Blogging from my phone today because I need to let out some steam.
Sometimes, I feel really confident (not in an egoistic way) about the things I do and stuff and I feel good about myself.
People in my school are civilised and don’t really talk about sensitive subjects (hint hint size hint hint) and even if we know that someone is of a larger size, we don’t talk about it, because, really what is there to make fun of?? People come in all shapes and sizes! (Fat skinny tall short deformed)
But there are other days (such as today) where somethings triggers off my confidence and my self esteem plunges down a chasm and flatlines. After that, for the next few days, I feel lousy about myself. Something happened during cca today (I no longer respect and admire mr chan) and my self esteem flatlined. I just laughed it off and acted like nothing happened, but deep inside, I’m crying and I’m struggling. My friends comfort me and tell me otherwise and I know that they are trying their best to make me feel better and boost my self esteem, but mr chan’s comment really hit me in the face. In this generation of bulimic and anorexic youths, size and weight is not something to joke about.

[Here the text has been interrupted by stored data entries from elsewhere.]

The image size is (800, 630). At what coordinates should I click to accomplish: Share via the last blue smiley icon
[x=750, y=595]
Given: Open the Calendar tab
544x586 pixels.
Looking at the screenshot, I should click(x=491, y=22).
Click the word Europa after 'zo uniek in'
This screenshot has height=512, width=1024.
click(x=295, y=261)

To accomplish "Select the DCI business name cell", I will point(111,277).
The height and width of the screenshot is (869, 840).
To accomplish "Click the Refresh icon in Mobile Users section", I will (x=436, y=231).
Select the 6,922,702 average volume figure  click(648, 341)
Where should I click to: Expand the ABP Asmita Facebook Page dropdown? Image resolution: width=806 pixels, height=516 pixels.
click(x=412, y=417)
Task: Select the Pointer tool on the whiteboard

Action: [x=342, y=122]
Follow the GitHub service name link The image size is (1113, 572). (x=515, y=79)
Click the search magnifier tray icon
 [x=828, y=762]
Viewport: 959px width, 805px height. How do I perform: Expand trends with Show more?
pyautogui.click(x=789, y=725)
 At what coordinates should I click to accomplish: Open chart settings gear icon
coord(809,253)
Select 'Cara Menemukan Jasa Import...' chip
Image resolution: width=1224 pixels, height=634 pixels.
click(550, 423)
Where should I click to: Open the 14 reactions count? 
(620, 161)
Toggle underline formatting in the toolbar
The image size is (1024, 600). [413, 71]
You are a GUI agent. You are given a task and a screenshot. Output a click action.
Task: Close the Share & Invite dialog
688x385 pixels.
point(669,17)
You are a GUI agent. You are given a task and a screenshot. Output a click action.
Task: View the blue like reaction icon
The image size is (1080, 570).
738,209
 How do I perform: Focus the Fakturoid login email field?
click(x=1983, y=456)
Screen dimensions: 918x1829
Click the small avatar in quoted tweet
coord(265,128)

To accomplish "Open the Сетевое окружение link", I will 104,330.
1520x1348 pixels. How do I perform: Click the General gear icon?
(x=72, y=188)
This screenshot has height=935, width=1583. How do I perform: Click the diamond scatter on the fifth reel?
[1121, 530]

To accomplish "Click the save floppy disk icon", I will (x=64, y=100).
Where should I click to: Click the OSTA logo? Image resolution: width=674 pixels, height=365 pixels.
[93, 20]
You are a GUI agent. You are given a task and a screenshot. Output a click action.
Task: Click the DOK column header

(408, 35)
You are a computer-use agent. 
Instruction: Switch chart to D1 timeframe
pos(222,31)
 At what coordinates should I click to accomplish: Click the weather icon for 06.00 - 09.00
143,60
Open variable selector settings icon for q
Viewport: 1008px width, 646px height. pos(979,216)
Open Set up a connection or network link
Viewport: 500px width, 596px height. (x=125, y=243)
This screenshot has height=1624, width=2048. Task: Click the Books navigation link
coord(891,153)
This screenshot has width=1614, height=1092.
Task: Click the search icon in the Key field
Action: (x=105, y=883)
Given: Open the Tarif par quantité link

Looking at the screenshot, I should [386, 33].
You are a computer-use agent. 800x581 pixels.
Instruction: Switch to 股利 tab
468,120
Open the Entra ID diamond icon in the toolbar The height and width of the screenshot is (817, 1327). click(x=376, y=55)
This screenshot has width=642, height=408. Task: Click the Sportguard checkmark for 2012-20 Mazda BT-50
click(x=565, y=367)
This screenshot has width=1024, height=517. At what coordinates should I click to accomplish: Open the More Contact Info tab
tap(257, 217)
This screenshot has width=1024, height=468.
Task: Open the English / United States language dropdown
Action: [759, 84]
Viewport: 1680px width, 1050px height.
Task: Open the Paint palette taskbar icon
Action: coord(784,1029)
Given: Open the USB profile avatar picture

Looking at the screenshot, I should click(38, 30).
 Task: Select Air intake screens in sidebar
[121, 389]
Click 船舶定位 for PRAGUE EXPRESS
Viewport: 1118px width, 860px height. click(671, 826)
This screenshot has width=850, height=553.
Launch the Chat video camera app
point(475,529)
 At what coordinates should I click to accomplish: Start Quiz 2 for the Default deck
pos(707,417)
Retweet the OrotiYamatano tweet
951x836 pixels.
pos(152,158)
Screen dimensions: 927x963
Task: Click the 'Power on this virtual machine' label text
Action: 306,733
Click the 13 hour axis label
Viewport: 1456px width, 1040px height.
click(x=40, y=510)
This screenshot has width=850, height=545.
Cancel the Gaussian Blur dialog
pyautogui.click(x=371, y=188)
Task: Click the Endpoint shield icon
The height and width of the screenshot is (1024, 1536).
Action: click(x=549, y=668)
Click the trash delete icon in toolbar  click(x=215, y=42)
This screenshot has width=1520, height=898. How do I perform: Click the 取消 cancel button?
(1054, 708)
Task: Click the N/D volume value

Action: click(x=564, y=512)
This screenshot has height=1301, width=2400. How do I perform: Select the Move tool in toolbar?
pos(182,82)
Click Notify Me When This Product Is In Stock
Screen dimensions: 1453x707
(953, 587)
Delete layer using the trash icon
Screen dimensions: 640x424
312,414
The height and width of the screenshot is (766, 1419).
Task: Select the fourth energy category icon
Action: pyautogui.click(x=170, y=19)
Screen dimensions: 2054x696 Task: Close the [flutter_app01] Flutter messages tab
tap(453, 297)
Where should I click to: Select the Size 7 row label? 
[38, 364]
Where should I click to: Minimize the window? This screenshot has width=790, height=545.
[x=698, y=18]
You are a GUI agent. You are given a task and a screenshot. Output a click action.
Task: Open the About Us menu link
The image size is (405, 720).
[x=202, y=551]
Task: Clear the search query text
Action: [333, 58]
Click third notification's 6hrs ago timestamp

It’s not like I willingly want to be fat/chubby/bigger size than average and I do try my best to excersize but really who has time and energy to do that after a long day in school??? And also if you want to comment on my weight can you not do it in front of the whole orchestra? I value the respect my juniors have towards me and I love my juniors and I just dont feel comfortable asdfghjkl I did not expect a highly regarded 40+ year old man to say that. I may seem happy and confident in school everyday but sometimes everything is crumbling inside me.
Ok that’s it bye. I shall spend the next few days trying to rebuild my fragile self esteem.